Virginia L. Montgomery

Texas, USA
Interdisciplinary
Artist in Residence, 2026
Project Space, 2026
www.helloVLM.com

Artist Statement

I’m Virginia L. Montgomery, a multimedia artist working across video, sound, and sculpture, and living between Austin and Houston, Texas. I hold an MFA from Yale University and a BFA from The University of Texas at Austin. My work explores surrealism, science, and mysticism, offering audiences moments of metamorphosis and cosmic wonder via my own neurodivergent lens. Growing up in Houston, I was immersed in both science and art. From my uncle’s work at NASA to my grandfather’s career as a scientist, I developed a deep fascination with the cosmos and biology.
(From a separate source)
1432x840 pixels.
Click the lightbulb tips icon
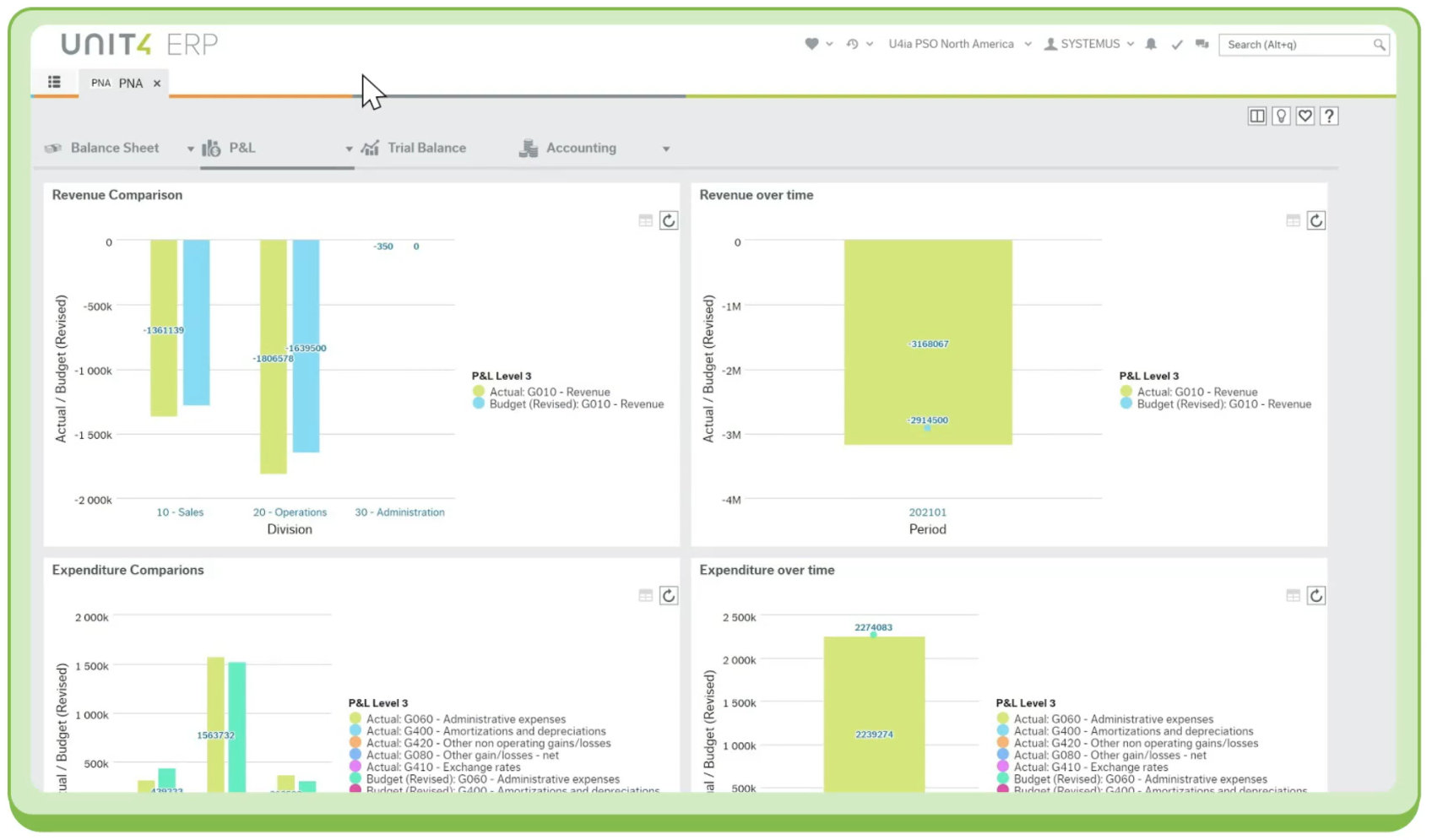(x=1281, y=117)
Early visits to Houston’s Menil Collection, particularly its surrealist holdings, shaped my most formative encounters with art. Surrealism became my foundational framework, revealing art as a hybrid space where inner and outer worlds converge. As a neurodivergent artist with autism and synesthesia, I create sensory-rich artworks that cultivate calm and spark unexpected thematic connections. My practice often includes partnerships with scientists and collaborations with nature herself, such as hand-raising and documenting native North American butterflies and moths as living symbols of transformation. Through delicate soundscapes, tactile sculptures, and dreamlike videos, I invite audiences into immersive, synesthetic worlds that center transformation and care. I aim to reframe the autistic experience as a distinct and valuable way of perceiving the world—one attuned to subtle, often unseen details—while revealing the profound and uncanny connections that unite us all.

While At Headlands

During my time at Headlands, I plan to create a new body of site-specific multimedia work exploring the theme of cosmic awe. Continuing my astrophotography practice, I will capture circular, time-lapse star trail images of the rotating night sky over nearby Rodeo Beach. Through long exposures, I will trace the earth’s slow rotation, revealing luminous arcs of starlight as they move across the park’s horizon. In contrast, my daytime video practice will turn toward the intimate and terrestrial: macro studies of native insect species (like the Marin Headlands’ endangered Mission Blue Butterfly) and other parkland ecological entities. By pairing (and contrasting) immense celestial expanses with delicate, close-range encounters from the natural world, I seek to explore the mystical idea of “as above, so below.” As a research-driven multimedia artist, maintaining a studio at Headlands affords me the agency to move fluidly between fieldwork and reflection, as I capture images, layer sound, and mystically translate the profound interconnectedness of the macro and the micro.